Well, it's been just a little more than 10 years since those promises were made. The people who made those promises are gone, replaced by another group who sees things differently, who doesn't feel beholden to those commitments.
We should have known what was coming when newspapers OK, just the Easy Reader began making an issue of how test scores from students living in Redondo affected the overall scores of students at Mira Costa. And we should have seen it when Manhattan Beach sold its bond on the basis of upgrades rather than expansion. The old elitist drumbeat was sounding again, but no one was paying attention to where it was leading. Most people make a mistake in assuming that this issue is new. In reality, there were rumblings that Manhattan Beach might pull out of the agreement several years ago. Officials from both sides even met and agreed that they would work together to bring the North Redondo students to Redondo Union. When word got out about their plans, however, both sides quickly retreated.
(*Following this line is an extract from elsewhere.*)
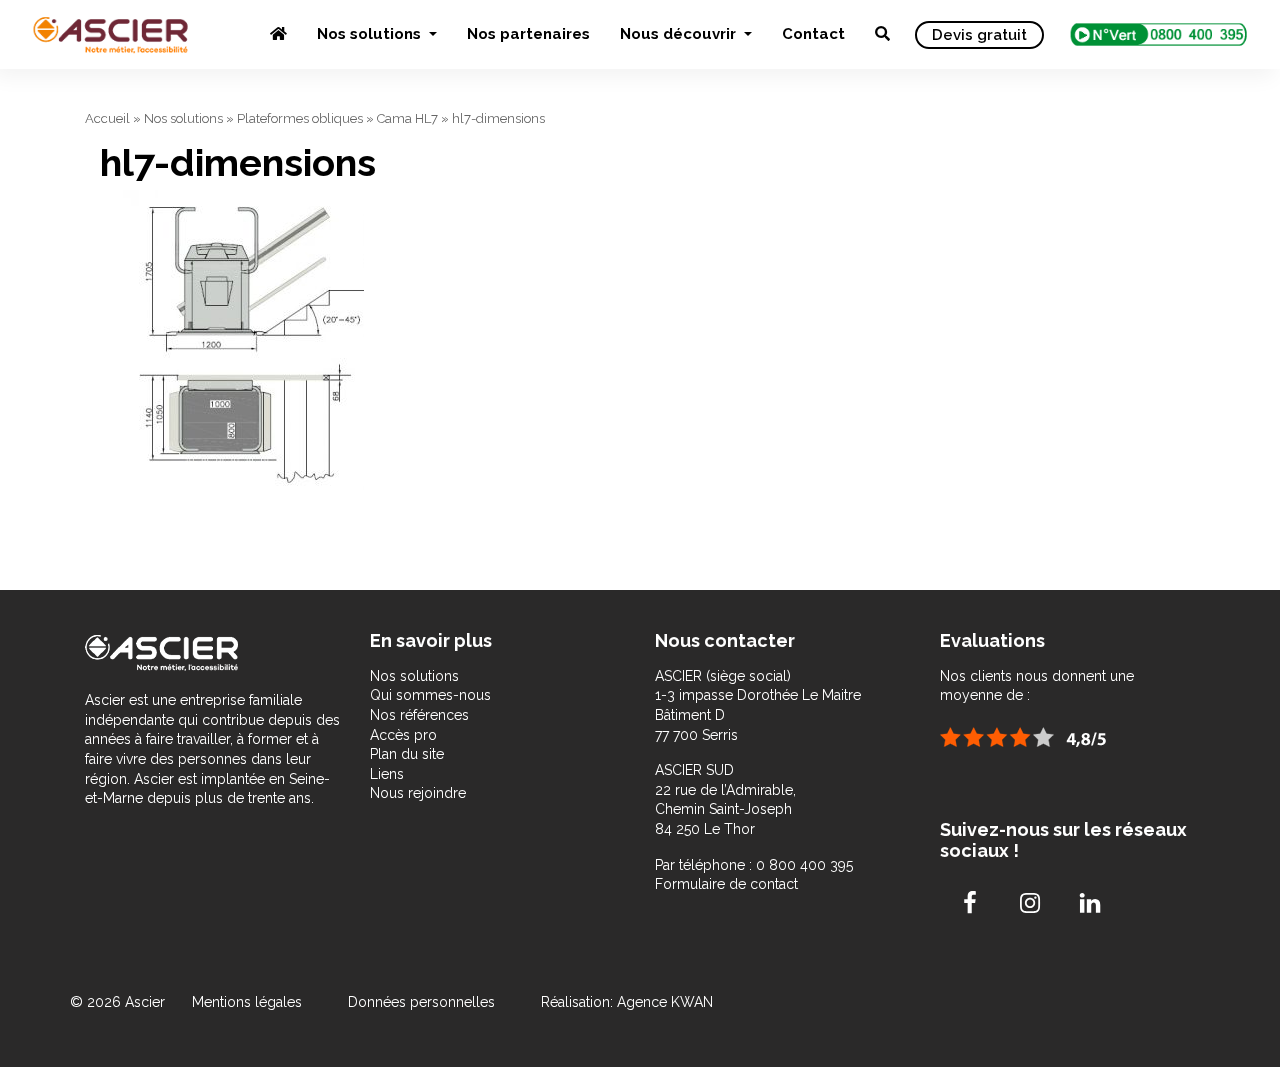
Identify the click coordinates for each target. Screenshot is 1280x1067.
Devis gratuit (979, 35)
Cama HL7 (407, 118)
It's frankly sickening these days to hear Manhattan Beach School Board members arguing that there's nothing in writing that says the attendance agreement would last forever. It's even more sickening to hear these board members acting as if these students were guests and not constituents that have been responsible over many years for a substantial amount of funding for the high school. It's almost as bad to seeing Redondo Beach officials claim these families for their own but not help them get what they want, which is to send their kids to Mira Costa. Instead, Redondo has begun sort of a marketing campaign for its high school and offered assistance, but no money, for transportation.
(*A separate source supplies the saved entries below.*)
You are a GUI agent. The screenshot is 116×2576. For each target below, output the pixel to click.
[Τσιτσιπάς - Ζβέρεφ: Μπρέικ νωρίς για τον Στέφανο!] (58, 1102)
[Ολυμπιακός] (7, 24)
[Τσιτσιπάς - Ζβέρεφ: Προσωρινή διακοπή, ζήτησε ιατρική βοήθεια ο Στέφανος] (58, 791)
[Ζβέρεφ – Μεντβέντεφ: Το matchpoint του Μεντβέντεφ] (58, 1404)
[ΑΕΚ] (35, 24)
For local leaders to act as if this issue is beyond their control is offensive. It's equally disturbing for officials in one city to point at officials in another, for one district administration to lay the blame on another district's board.
As I mentioned earlier, the world doesn't work that way. Those who call themselves leaders are in one category, and everyone else is in another. Individuals from each group may change over time, but the essential relationships and the promises made by each necessarily endure.
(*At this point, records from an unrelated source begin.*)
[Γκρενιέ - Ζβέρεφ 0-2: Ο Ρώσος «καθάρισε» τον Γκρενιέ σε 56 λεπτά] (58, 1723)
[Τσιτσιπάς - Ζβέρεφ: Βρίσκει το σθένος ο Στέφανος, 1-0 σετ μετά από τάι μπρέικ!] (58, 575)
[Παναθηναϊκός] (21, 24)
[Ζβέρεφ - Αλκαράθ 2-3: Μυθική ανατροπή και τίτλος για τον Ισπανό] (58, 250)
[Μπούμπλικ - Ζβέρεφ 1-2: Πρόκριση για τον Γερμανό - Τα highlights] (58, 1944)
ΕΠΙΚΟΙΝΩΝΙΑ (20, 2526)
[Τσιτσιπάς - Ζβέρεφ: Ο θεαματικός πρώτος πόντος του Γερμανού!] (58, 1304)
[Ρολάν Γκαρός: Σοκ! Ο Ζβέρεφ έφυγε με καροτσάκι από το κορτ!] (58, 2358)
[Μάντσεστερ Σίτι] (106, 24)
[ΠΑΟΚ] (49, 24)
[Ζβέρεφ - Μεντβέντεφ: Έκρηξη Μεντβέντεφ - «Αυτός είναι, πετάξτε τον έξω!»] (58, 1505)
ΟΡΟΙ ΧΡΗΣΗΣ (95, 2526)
The easiest way to illustrate this argument is to look to the future. If this agreement is broken, what will happen the next time our leadership comes to us with a major initiative concerning our future? Because it's impossible to put everything into writing, there will no doubt be assurances, promises, a sort of compact offered along the lines of "you do what we're asking, and we'll make sure you don't get screwed."
Local leaders make these kinds of promises all the time. The most recent instance I can recall were the assurances offered by Redondo Beach elected officials about how they would never let the Heart of the City development include up to 2,999 units, even though the documents expressly allowed that number. It's also happening in El Segundo right now, where officials are trying to convince residents that it makes sense to cede land to Hawthorne on the basis that it will save the Air Force base. And it will happen again and again over undergrounding, development, commercial expansion, business support or the schools.
One can only wonder if the residents will be willing to accept such a compact if our leaders succeed in pulling off this collective screwing of the residents of North Redondo Beach. As we saw with the above mentioned Heart of the City issue, residents are already dubious when it comes to assurances from their leaders. My guess is that they'll be even less willing to believe what they're promised in the future.